La rupture sur le fond, la plus difficile, était ainsi d’emblée circonscrite : l’ancien ministre des armées, chargé par le chef de l’Etat de « consulter les forces politiques représentées au Parlement en vue d’adopter un budget », travaillait depuis un mois sous l’étroite surveillance d’Emmanuel Macron. Au plus bas dans les sondages, reclus dans son palais, celui-ci s’est gardé d’intervenir publiquement et faisait mine de laisser le premier ministre manœuvrer librement. Sébastien Lecornu avait beau se dire « libre parce que loyal », tout renoncement aux « fondamentaux » du macronisme était exclu.

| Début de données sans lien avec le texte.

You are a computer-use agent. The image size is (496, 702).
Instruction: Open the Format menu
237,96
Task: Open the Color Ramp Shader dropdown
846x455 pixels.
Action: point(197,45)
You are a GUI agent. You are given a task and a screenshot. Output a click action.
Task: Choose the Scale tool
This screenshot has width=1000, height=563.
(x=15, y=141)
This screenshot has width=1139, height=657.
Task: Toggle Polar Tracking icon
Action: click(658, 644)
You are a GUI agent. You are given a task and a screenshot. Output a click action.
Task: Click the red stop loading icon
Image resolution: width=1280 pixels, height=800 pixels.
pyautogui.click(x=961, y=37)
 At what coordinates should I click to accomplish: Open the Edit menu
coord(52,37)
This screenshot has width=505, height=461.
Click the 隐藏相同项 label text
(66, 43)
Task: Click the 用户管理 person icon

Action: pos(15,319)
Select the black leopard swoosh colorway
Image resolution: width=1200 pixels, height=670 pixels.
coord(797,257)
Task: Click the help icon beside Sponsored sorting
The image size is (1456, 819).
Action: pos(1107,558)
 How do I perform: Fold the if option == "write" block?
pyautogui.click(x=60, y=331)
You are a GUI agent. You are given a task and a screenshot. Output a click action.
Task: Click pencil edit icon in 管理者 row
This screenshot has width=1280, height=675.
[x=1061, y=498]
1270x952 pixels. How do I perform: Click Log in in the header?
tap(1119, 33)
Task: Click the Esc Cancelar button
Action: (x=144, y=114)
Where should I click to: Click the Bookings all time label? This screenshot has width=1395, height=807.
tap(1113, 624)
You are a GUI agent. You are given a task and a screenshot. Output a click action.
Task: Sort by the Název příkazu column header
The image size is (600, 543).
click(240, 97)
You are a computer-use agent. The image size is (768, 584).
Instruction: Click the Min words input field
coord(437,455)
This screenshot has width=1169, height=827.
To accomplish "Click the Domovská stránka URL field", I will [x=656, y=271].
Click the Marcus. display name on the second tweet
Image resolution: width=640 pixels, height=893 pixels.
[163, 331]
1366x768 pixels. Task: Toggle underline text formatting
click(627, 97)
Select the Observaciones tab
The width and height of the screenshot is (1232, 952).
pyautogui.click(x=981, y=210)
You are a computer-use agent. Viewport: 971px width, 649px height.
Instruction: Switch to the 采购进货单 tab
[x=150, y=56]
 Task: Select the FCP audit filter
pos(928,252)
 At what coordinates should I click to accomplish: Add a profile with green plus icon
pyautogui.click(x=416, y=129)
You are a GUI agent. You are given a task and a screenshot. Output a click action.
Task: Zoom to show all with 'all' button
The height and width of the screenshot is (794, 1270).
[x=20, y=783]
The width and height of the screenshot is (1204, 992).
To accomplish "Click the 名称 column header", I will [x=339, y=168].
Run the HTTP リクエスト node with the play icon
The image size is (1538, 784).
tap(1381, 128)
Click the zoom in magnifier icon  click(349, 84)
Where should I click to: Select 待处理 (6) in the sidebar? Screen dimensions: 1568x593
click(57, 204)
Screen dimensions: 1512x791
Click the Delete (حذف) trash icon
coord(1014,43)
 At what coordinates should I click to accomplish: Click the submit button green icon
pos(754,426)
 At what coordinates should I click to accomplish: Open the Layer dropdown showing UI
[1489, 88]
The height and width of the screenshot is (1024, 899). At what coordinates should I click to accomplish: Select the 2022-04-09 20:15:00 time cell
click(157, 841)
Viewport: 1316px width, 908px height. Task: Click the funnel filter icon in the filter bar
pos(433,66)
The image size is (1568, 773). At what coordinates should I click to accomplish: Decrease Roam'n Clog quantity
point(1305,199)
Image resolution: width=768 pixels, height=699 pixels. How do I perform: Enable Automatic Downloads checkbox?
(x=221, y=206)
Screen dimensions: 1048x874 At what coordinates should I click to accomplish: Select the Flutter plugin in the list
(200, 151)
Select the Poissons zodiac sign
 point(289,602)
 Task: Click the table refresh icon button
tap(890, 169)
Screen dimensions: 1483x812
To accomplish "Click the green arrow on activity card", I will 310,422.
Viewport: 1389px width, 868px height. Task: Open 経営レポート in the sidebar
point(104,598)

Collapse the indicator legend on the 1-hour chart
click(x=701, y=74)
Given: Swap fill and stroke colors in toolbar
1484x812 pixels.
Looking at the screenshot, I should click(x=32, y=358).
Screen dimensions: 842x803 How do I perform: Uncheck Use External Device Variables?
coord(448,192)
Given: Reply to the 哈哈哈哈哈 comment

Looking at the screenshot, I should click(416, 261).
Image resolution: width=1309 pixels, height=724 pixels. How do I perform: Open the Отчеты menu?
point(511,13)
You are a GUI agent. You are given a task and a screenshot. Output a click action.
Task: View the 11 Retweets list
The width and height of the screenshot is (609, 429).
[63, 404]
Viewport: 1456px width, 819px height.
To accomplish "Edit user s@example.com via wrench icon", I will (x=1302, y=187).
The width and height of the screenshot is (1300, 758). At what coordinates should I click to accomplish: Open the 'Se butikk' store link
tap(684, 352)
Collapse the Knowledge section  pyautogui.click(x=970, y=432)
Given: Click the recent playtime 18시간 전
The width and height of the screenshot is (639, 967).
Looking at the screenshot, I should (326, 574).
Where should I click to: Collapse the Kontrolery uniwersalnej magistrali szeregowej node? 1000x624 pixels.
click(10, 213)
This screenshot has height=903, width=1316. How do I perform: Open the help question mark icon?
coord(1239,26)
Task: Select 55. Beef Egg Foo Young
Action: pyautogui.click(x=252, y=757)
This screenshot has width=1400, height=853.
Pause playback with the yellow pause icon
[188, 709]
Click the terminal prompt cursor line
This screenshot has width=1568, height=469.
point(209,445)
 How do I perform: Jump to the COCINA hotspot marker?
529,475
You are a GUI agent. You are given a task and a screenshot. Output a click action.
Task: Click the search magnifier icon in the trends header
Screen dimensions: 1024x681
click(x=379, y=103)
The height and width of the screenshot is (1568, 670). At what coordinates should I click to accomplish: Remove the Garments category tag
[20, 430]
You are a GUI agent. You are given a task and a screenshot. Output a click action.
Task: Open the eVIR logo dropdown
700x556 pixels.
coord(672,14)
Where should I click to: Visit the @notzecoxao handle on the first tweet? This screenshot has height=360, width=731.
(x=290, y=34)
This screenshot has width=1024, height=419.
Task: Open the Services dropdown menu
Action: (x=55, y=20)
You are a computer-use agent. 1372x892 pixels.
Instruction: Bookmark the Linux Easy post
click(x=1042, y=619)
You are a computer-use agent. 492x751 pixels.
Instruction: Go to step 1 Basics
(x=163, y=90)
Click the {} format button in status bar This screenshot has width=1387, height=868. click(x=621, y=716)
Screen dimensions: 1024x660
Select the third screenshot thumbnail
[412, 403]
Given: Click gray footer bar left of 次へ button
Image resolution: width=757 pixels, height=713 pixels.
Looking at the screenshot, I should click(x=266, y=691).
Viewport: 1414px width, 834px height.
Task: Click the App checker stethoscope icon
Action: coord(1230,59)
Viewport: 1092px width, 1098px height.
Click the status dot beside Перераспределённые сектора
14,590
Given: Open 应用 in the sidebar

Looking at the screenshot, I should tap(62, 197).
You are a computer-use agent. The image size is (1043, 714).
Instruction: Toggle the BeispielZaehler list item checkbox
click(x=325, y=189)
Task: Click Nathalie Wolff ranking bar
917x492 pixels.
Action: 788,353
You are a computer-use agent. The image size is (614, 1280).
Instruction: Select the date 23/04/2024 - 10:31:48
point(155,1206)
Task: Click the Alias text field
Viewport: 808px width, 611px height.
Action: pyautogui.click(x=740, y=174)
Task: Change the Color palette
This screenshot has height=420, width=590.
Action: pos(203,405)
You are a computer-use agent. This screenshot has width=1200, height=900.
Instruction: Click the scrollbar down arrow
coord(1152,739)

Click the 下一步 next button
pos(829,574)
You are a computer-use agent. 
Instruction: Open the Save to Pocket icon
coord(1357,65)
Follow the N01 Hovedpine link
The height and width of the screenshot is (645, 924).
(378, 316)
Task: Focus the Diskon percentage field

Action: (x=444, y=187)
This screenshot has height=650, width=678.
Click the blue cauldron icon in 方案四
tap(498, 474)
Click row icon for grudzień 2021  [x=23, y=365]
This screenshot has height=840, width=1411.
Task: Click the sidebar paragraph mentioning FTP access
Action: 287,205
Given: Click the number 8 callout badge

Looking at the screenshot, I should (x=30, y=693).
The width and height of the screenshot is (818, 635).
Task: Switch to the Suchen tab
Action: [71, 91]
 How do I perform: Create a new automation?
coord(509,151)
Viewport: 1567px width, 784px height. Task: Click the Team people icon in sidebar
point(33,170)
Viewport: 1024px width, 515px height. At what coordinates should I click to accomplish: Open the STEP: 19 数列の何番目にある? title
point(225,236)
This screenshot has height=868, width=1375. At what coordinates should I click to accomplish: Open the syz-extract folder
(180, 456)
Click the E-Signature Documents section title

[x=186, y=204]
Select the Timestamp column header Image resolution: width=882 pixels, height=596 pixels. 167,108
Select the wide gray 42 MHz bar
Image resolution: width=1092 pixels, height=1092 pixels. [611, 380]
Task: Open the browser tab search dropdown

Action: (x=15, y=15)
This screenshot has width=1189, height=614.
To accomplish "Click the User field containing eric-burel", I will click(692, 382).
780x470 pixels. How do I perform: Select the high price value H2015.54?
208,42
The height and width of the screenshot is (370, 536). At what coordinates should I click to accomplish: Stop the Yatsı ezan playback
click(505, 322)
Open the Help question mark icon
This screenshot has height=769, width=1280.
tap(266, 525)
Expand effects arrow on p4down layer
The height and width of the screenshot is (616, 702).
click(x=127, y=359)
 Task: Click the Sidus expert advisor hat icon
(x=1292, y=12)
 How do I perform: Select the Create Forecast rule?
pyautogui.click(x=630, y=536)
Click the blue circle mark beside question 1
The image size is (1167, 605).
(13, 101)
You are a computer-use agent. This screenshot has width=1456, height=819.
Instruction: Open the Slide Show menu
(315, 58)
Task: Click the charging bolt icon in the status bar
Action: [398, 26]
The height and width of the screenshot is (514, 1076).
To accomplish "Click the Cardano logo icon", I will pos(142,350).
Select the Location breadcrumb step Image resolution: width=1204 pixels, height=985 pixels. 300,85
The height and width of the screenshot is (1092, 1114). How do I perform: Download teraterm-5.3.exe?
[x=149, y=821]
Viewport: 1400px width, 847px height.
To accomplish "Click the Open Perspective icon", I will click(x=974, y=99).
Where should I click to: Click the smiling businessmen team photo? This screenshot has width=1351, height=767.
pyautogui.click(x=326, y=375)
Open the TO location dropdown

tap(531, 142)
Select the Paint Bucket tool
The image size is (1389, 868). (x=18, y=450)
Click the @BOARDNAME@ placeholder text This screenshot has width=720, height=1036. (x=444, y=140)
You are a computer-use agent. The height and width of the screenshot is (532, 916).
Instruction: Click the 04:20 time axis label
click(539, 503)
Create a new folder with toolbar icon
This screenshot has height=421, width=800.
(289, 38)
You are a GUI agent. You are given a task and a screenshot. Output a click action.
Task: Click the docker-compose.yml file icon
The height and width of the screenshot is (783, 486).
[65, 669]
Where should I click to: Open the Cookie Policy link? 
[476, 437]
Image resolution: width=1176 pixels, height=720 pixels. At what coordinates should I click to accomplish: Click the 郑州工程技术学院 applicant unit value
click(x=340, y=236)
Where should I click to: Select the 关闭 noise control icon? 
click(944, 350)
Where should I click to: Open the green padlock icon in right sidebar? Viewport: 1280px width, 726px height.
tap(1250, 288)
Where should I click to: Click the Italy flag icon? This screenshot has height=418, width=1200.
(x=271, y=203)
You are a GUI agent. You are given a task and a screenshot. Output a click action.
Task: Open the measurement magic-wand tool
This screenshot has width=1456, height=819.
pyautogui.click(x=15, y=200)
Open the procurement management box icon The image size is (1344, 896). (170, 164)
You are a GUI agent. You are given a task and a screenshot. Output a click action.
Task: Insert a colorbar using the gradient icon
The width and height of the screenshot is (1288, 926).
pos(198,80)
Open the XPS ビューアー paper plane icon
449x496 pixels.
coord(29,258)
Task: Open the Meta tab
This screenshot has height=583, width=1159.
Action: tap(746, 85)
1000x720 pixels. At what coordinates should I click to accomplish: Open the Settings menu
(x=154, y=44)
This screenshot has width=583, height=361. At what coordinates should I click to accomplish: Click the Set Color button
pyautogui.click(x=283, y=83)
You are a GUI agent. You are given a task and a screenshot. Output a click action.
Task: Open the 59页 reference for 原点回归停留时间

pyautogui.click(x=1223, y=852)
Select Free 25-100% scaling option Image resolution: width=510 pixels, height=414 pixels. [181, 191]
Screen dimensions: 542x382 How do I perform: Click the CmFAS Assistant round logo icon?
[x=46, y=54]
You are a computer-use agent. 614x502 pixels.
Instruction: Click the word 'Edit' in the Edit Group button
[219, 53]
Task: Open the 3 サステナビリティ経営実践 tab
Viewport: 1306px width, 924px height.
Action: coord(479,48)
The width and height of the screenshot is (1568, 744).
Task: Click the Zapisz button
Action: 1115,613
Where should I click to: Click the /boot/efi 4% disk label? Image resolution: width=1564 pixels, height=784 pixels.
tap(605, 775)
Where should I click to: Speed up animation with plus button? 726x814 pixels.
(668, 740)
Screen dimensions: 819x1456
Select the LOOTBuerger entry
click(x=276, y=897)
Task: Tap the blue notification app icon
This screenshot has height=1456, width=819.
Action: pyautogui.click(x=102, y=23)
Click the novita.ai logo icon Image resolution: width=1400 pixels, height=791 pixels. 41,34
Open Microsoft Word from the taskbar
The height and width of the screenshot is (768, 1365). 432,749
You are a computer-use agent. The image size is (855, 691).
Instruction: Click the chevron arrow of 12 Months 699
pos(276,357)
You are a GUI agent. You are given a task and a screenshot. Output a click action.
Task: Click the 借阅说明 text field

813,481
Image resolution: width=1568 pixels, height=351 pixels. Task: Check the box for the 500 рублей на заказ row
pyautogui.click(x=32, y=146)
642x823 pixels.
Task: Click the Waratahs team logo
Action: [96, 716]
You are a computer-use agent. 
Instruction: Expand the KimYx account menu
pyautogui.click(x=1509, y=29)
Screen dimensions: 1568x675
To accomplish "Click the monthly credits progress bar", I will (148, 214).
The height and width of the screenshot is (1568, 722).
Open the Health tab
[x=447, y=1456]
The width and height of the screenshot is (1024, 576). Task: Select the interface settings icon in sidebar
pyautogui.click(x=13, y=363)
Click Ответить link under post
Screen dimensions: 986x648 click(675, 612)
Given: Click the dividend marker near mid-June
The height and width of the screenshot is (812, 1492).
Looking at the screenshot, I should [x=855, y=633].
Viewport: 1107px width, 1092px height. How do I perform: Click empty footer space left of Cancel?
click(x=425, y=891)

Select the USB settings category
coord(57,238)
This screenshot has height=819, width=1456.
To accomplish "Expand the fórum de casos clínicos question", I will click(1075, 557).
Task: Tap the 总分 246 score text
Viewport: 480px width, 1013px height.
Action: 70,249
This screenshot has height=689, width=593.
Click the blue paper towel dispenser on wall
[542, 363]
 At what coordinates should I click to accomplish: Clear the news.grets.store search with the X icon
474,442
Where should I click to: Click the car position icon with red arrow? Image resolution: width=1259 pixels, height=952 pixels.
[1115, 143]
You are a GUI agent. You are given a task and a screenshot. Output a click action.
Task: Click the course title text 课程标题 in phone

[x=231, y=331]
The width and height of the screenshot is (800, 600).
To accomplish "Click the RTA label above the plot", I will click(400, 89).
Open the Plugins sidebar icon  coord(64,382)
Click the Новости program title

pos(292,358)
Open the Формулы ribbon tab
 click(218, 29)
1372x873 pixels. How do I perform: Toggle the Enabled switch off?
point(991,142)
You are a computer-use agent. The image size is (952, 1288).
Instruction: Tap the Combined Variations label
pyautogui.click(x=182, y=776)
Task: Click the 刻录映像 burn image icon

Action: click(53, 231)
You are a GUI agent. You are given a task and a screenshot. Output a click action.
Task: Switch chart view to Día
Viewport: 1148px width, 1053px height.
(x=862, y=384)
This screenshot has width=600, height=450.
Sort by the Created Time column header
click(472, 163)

La situation financière du pays réduisait elle aussi considérablement les marges de manœuvre du chef de gouvernement, comme celles de ses deux prédécesseurs Michel Barnier et François Bayrou. Dans un pays où la dette publique dépasse les 3 400 milliards d’euros (soit 115,6 % du produit intérieur brut), « l’effort devra porter essentiellement sur la réduction de la dépense publique », prévenait déjà Sébastien Lecornu dans sa « feuille de route gouvernementale », adressée aux partis du « socle commun ». Car les marchés surveillent la France, tout comme la Commission européenne. Alors que les oppositions s’affranchissaient allègrement du contexte budgétaire, le budget Lecornu avait toutes les chances de ressembler au budget Bayrou, et ne pouvait en aucune façon constituer une rupture, ni avec celui de ses prédécesseurs, ni avec la ligne politique du chef de l’Etat.